Put every line of the entries below into a Markdown table with the columns Row and Entry line. Number the rows in order and leave out blank lines.
[START Exercise data]
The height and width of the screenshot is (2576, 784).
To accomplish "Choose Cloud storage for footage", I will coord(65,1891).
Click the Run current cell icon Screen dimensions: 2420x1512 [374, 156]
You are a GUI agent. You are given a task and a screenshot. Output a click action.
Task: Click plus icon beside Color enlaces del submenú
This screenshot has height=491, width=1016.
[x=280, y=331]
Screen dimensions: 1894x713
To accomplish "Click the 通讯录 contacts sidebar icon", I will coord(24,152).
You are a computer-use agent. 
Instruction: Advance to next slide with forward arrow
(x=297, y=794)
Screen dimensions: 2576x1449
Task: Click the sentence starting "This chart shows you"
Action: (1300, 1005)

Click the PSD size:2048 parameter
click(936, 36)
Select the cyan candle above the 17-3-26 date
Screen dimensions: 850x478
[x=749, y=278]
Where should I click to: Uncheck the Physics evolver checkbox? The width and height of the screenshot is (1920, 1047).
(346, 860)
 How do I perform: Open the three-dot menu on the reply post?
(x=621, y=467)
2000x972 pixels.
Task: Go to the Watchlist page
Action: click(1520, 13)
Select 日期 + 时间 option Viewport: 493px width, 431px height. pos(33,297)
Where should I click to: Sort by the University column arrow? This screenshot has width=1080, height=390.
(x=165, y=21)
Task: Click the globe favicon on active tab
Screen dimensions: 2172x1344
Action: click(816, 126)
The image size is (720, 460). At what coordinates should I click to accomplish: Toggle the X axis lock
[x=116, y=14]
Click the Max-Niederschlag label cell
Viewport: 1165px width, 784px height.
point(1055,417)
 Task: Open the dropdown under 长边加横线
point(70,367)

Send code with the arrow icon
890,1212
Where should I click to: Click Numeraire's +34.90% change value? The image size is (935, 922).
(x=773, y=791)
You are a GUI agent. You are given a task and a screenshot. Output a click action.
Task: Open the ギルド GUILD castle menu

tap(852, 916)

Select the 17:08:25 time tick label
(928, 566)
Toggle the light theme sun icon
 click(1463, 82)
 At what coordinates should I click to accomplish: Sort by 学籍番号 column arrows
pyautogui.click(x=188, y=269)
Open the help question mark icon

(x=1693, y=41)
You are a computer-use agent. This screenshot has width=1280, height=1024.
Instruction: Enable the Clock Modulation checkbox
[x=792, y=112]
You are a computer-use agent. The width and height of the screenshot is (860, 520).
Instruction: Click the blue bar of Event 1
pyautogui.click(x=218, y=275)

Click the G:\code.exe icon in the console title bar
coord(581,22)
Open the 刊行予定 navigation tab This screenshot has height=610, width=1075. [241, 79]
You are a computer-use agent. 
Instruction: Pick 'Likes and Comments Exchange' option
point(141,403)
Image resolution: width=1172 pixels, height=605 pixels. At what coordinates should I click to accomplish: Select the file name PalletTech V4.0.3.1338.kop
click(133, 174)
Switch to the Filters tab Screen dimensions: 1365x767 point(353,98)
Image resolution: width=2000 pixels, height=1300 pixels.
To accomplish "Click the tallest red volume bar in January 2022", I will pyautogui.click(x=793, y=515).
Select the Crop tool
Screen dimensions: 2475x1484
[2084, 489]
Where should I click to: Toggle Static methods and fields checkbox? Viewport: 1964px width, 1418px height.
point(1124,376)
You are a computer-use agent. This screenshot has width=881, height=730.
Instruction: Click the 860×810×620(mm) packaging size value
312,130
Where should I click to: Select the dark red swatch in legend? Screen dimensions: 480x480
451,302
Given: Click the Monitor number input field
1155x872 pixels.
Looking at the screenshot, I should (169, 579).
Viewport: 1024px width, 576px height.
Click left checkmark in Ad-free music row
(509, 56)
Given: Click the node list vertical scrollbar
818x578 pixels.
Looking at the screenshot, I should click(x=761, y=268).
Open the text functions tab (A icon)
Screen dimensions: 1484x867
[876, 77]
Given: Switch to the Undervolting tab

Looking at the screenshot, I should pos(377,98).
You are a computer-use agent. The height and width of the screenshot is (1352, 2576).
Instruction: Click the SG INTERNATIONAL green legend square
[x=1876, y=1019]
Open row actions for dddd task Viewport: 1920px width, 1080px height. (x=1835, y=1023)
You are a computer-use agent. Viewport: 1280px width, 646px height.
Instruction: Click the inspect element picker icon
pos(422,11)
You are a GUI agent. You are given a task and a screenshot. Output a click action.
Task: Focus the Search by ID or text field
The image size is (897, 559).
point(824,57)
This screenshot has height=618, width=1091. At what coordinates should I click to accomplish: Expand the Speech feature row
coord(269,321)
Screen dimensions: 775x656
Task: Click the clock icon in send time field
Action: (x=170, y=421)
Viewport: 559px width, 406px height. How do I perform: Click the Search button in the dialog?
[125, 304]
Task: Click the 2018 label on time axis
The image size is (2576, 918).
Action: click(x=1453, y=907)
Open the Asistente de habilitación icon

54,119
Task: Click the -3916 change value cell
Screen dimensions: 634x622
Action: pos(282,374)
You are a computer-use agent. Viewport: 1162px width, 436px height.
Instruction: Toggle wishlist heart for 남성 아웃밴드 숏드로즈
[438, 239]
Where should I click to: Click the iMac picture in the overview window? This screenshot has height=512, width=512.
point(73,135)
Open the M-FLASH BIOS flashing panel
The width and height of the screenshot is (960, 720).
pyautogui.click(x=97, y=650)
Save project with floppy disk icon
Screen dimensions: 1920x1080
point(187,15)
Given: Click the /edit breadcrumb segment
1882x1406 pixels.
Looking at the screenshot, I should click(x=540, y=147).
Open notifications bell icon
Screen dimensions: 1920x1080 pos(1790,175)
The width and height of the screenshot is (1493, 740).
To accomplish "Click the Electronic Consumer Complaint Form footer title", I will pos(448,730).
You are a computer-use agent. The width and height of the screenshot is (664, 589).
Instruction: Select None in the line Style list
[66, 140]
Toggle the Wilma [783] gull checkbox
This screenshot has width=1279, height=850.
[END Exercise data]
> Final answer
| Row | Entry line |
|---|---|
| 1 | The height and width of the screenshot is (2576, 784). |
| 2 | To accomplish "Choose Cloud storage for footage", I will coord(65,1891). |
| 3 | Click the Run current cell icon Screen dimensions: 2420x1512 [374, 156] |
| 4 | You are a GUI agent. You are given a task and a screenshot. Output a click action. |
| 5 | Task: Click plus icon beside Color enlaces del submenú |
| 6 | This screenshot has height=491, width=1016. |
| 7 | [x=280, y=331] |
| 8 | Screen dimensions: 1894x713 |
| 9 | To accomplish "Click the 通讯录 contacts sidebar icon", I will coord(24,152). |
| 10 | You are a computer-use agent.  |
| 11 | Instruction: Advance to next slide with forward arrow |
| 12 | (x=297, y=794) |
| 13 | Screen dimensions: 2576x1449 |
| 14 | Task: Click the sentence starting "This chart shows you" |
| 15 | Action: (1300, 1005) |
| 16 | Click the PSD size:2048 parameter |
| 17 | click(936, 36) |
| 18 | Select the cyan candle above the 17-3-26 date |
| 19 | Screen dimensions: 850x478 |
| 20 | [x=749, y=278] |
| 21 | Where should I click to: Uncheck the Physics evolver checkbox? The width and height of the screenshot is (1920, 1047). |
| 22 | (346, 860) |
| 23 |  How do I perform: Open the three-dot menu on the reply post? |
| 24 | (x=621, y=467) |
| 25 | 2000x972 pixels. |
| 26 | Task: Go to the Watchlist page |
| 27 | Action: click(1520, 13) |
| 28 | Select 日期 + 时间 option Viewport: 493px width, 431px height. pos(33,297) |
| 29 | Where should I click to: Sort by the University column arrow? This screenshot has width=1080, height=390. |
| 30 | (x=165, y=21) |
| 31 | Task: Click the globe favicon on active tab |
| 32 | Screen dimensions: 2172x1344 |
| 33 | Action: click(816, 126) |
| 34 | The image size is (720, 460). At what coordinates should I click to accomplish: Toggle the X axis lock |
| 35 | [x=116, y=14] |
| 36 | Click the Max-Niederschlag label cell |
| 37 | Viewport: 1165px width, 784px height. |
| 38 | point(1055,417) |
| 39 |  Task: Open the dropdown under 长边加横线 |
| 40 | point(70,367) |
| 41 | Send code with the arrow icon |
| 42 | 890,1212 |
| 43 | Where should I click to: Click Numeraire's +34.90% change value? The image size is (935, 922). |
| 44 | (x=773, y=791) |
| 45 | You are a GUI agent. You are given a task and a screenshot. Output a click action. |
| 46 | Task: Open the ギルド GUILD castle menu |
| 47 | tap(852, 916) |
| 48 | Select the 17:08:25 time tick label |
| 49 | (928, 566) |
| 50 | Toggle the light theme sun icon |
| 51 |  click(1463, 82) |
| 52 |  At what coordinates should I click to accomplish: Sort by 学籍番号 column arrows |
| 53 | pyautogui.click(x=188, y=269) |
| 54 | Open the help question mark icon |
| 55 | (x=1693, y=41) |
| 56 | You are a computer-use agent. This screenshot has width=1280, height=1024. |
| 57 | Instruction: Enable the Clock Modulation checkbox |
| 58 | [x=792, y=112] |
| 59 | You are a computer-use agent. The width and height of the screenshot is (860, 520). |
| 60 | Instruction: Click the blue bar of Event 1 |
| 61 | pyautogui.click(x=218, y=275) |
| 62 | Click the G:\code.exe icon in the console title bar |
| 63 | coord(581,22) |
| 64 | Open the 刊行予定 navigation tab This screenshot has height=610, width=1075. [241, 79] |
| 65 | You are a computer-use agent.  |
| 66 | Instruction: Pick 'Likes and Comments Exchange' option |
| 67 | point(141,403) |
| 68 | Image resolution: width=1172 pixels, height=605 pixels. At what coordinates should I click to accomplish: Select the file name PalletTech V4.0.3.1338.kop |
| 69 | click(133, 174) |
| 70 | Switch to the Filters tab Screen dimensions: 1365x767 point(353,98) |
| 71 | Image resolution: width=2000 pixels, height=1300 pixels. |
| 72 | To accomplish "Click the tallest red volume bar in January 2022", I will pyautogui.click(x=793, y=515). |
| 73 | Select the Crop tool |
| 74 | Screen dimensions: 2475x1484 |
| 75 | [2084, 489] |
| 76 | Where should I click to: Toggle Static methods and fields checkbox? Viewport: 1964px width, 1418px height. |
| 77 | point(1124,376) |
| 78 | You are a computer-use agent. This screenshot has width=881, height=730. |
| 79 | Instruction: Click the 860×810×620(mm) packaging size value |
| 80 | 312,130 |
| 81 | Where should I click to: Select the dark red swatch in legend? Screen dimensions: 480x480 |
| 82 | 451,302 |
| 83 | Given: Click the Monitor number input field |
| 84 | 1155x872 pixels. |
| 85 | Looking at the screenshot, I should (169, 579). |
| 86 | Viewport: 1024px width, 576px height. |
| 87 | Click left checkmark in Ad-free music row |
| 88 | (509, 56) |
| 89 | Given: Click the node list vertical scrollbar |
| 90 | 818x578 pixels. |
| 91 | Looking at the screenshot, I should click(x=761, y=268). |
| 92 | Open the text functions tab (A icon) |
| 93 | Screen dimensions: 1484x867 |
| 94 | [876, 77] |
| 95 | Given: Switch to the Undervolting tab |
| 96 | Looking at the screenshot, I should pos(377,98). |
| 97 | You are a computer-use agent. The height and width of the screenshot is (1352, 2576). |
| 98 | Instruction: Click the SG INTERNATIONAL green legend square |
| 99 | [x=1876, y=1019] |
| 100 | Open row actions for dddd task Viewport: 1920px width, 1080px height. (x=1835, y=1023) |
| 101 | You are a computer-use agent. Viewport: 1280px width, 646px height. |
| 102 | Instruction: Click the inspect element picker icon |
| 103 | pos(422,11) |
| 104 | You are a GUI agent. You are given a task and a screenshot. Output a click action. |
| 105 | Task: Focus the Search by ID or text field |
| 106 | The image size is (897, 559). |
| 107 | point(824,57) |
| 108 | This screenshot has height=618, width=1091. At what coordinates should I click to accomplish: Expand the Speech feature row |
| 109 | coord(269,321) |
| 110 | Screen dimensions: 775x656 |
| 111 | Task: Click the clock icon in send time field |
| 112 | Action: (x=170, y=421) |
| 113 | Viewport: 559px width, 406px height. How do I perform: Click the Search button in the dialog? |
| 114 | [125, 304] |
| 115 | Task: Click the 2018 label on time axis |
| 116 | The image size is (2576, 918). |
| 117 | Action: click(x=1453, y=907) |
| 118 | Open the Asistente de habilitación icon |
| 119 | 54,119 |
| 120 | Task: Click the -3916 change value cell |
| 121 | Screen dimensions: 634x622 |
| 122 | Action: pos(282,374) |
| 123 | You are a computer-use agent. Viewport: 1162px width, 436px height. |
| 124 | Instruction: Toggle wishlist heart for 남성 아웃밴드 숏드로즈 |
| 125 | [438, 239] |
| 126 | Where should I click to: Click the iMac picture in the overview window? This screenshot has height=512, width=512. |
| 127 | point(73,135) |
| 128 | Open the M-FLASH BIOS flashing panel |
| 129 | The width and height of the screenshot is (960, 720). |
| 130 | pyautogui.click(x=97, y=650) |
| 131 | Save project with floppy disk icon |
| 132 | Screen dimensions: 1920x1080 |
| 133 | point(187,15) |
| 134 | Given: Click the /edit breadcrumb segment |
| 135 | 1882x1406 pixels. |
| 136 | Looking at the screenshot, I should click(x=540, y=147). |
| 137 | Open notifications bell icon |
| 138 | Screen dimensions: 1920x1080 pos(1790,175) |
| 139 | The width and height of the screenshot is (1493, 740). |
| 140 | To accomplish "Click the Electronic Consumer Complaint Form footer title", I will pos(448,730). |
| 141 | You are a computer-use agent. The width and height of the screenshot is (664, 589). |
| 142 | Instruction: Select None in the line Style list |
| 143 | [66, 140] |
| 144 | Toggle the Wilma [783] gull checkbox |
| 145 | This screenshot has width=1279, height=850. |